Booker T. Washington Junior College
- Type: Junior college
- Active: 1949–1965
- Location: Pensacola, Florida, U.S.

= Booker T. Washington Junior College =

1949-1965 segregated college in Florida

Booker T. Washington Junior College, the first and longest-lasting junior college for African Americans in Florida, was established by the Escambia County school board in 1949. Previously, the only higher education available in Florida to African Americans was at Bethune-Cookman College, Edward Waters College, Florida A&M University, and Florida Memorial College, all historically black.

Rows for locating described items
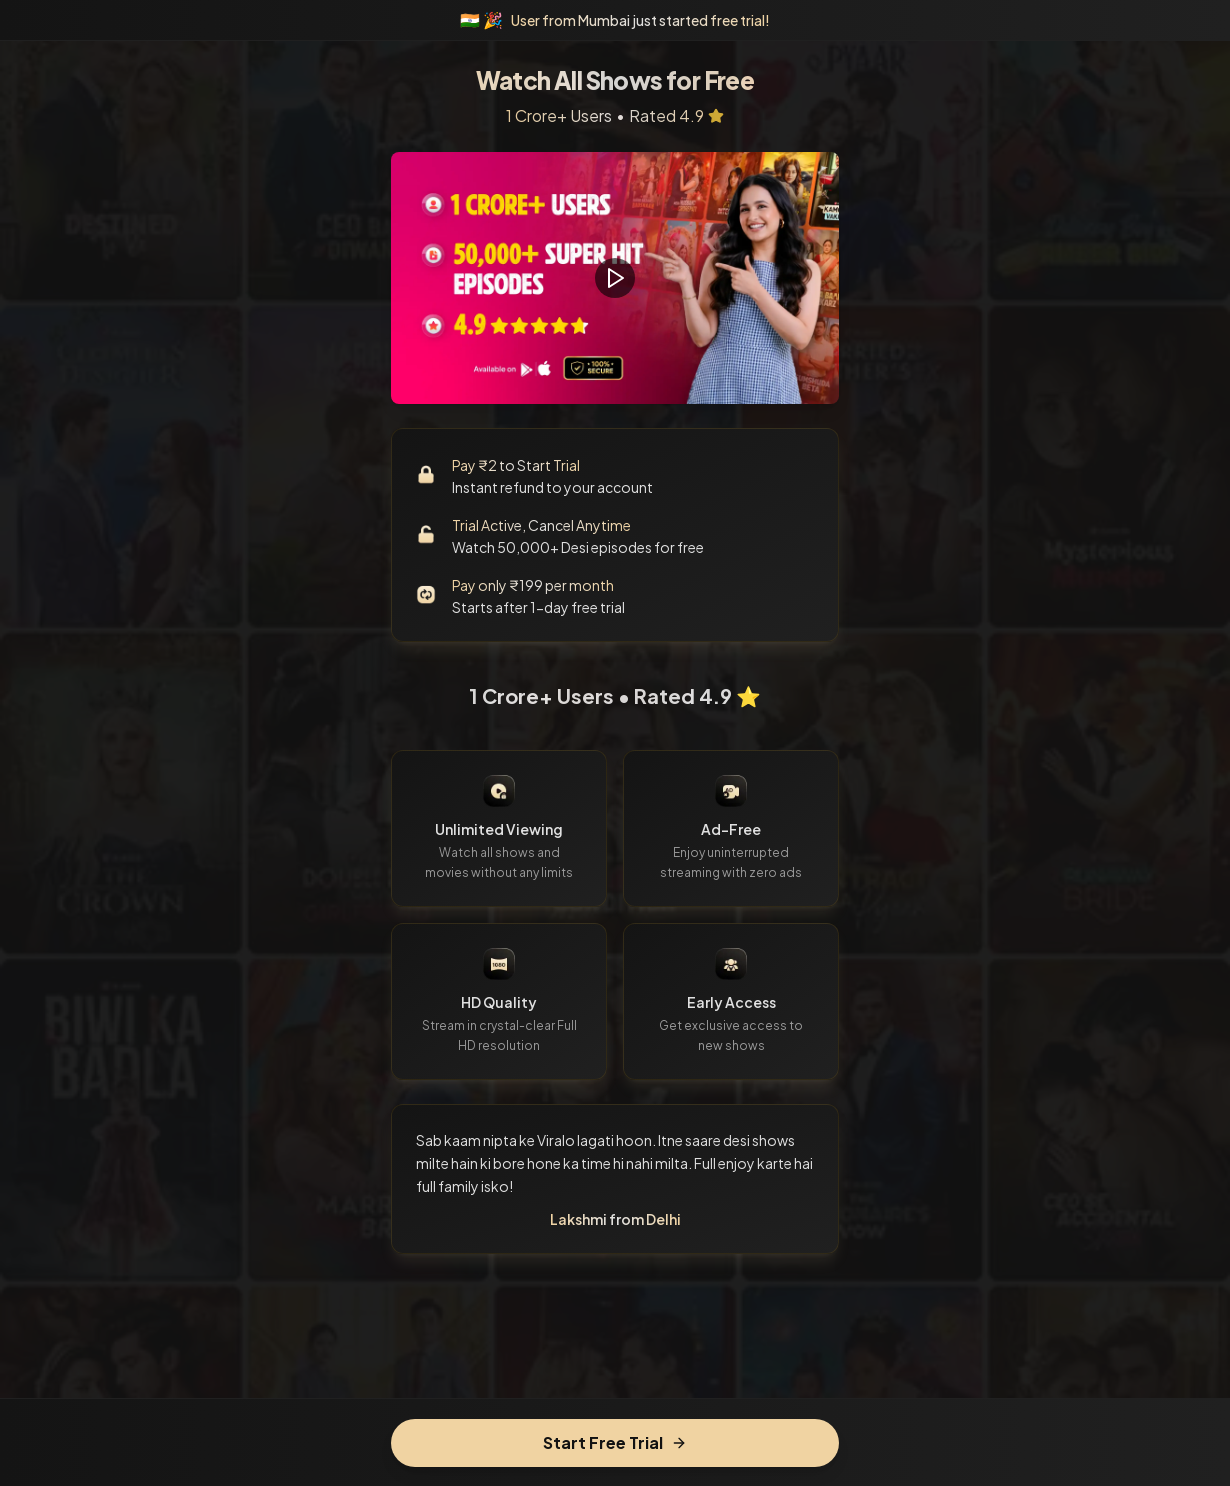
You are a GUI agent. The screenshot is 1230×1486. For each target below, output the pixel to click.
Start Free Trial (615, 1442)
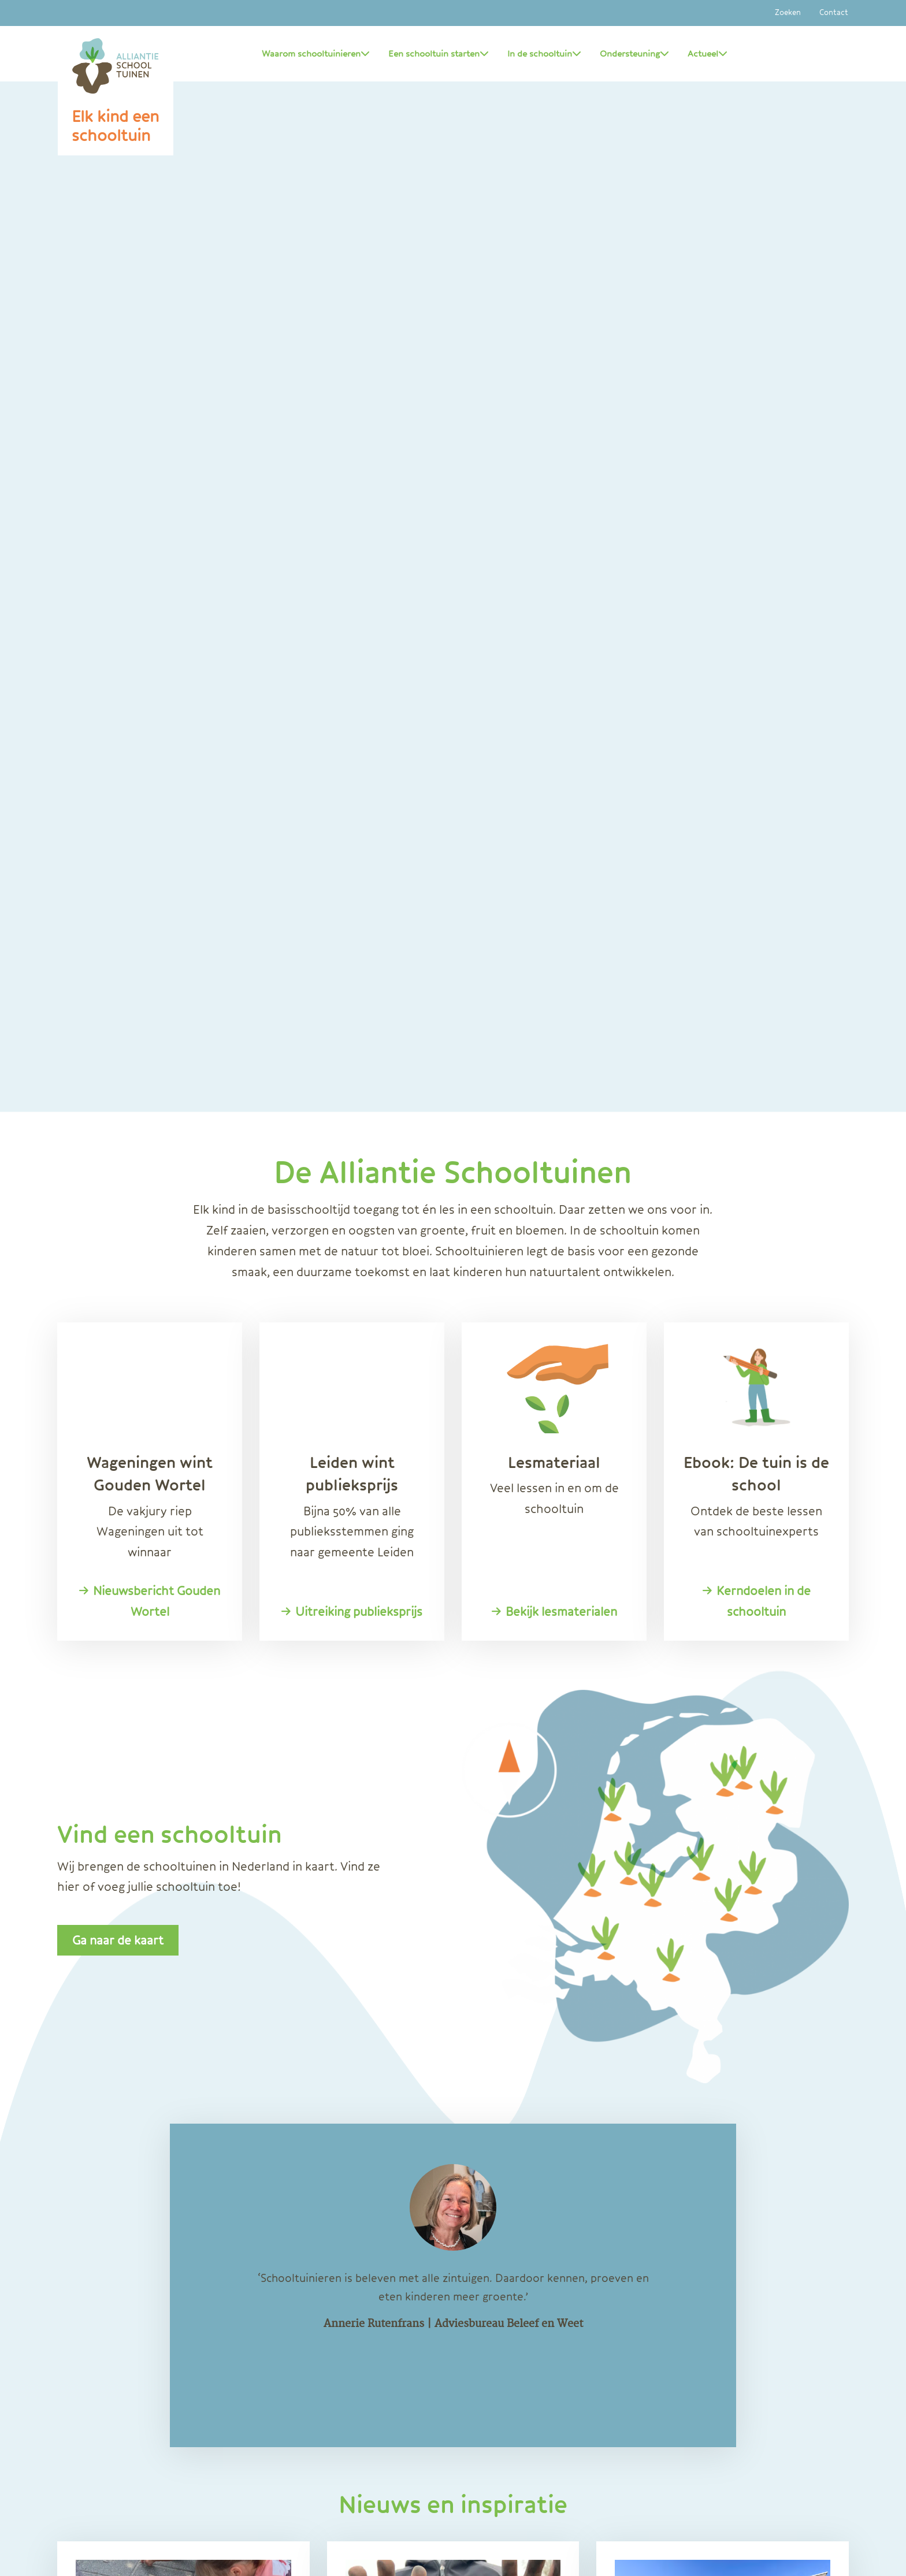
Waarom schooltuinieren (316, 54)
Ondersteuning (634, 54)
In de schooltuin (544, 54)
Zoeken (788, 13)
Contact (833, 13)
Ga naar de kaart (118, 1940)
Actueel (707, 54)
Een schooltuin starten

#### What is asked:
1. According to the article on Booker T. Washington Junior College, who established the college, and in what year?
2. Pick up the article on Booker T. Washington Junior College right after its last sentence and write the next part.
The rows have nothing to do with what comes next.

#### Answers to the problems:
1. The Escambia County school board established it in 1949.

2.
The college, named for the famous black intellectual Booker T. Washington, shared facilities and administrator with Booker T. Washington High School, in Pensacola, Florida. Its founding and only president and dean, and principal of the high school, was Garrett T. Wiggins, the only educator in northwest Florida with an earned doctorate, described as "the smartest man in Escambia County". Its first class, with 23 students, graduated in 1951. At its peak the college enrolled 361 students. In 1965, in response to the pressures for integration, Washington Junior College was closed. It is often said that the college was merged with Pensacola Junior College (now Pensacola State College), but like Roosevelt Junior College and other Florida black junior colleges, it is more accurate to say it was closed. None of the faculty got similarly paying jobs, and black student enrollment did not transfer en masse to PJC, where students found, at best, an indifferent reception.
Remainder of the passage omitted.